**WORK TO BE COMPLETED**
Copy the data exactly from the line that contains "At what coordinates should I click to accomplish: Open the" through the line that contains "the Update status", keeping both end lines and leaving out everything else.

**EXERCISE DATA**
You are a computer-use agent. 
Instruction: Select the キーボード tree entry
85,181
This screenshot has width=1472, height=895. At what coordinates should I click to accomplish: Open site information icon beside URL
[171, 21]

---

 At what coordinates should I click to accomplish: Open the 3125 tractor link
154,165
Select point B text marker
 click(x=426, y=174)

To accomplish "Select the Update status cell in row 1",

**EXERCISE RESULT**
 At what coordinates should I click to accomplish: Open the 3125 tractor link
154,165
Select point B text marker
 click(x=426, y=174)

To accomplish "Select the Update status cell in row 1",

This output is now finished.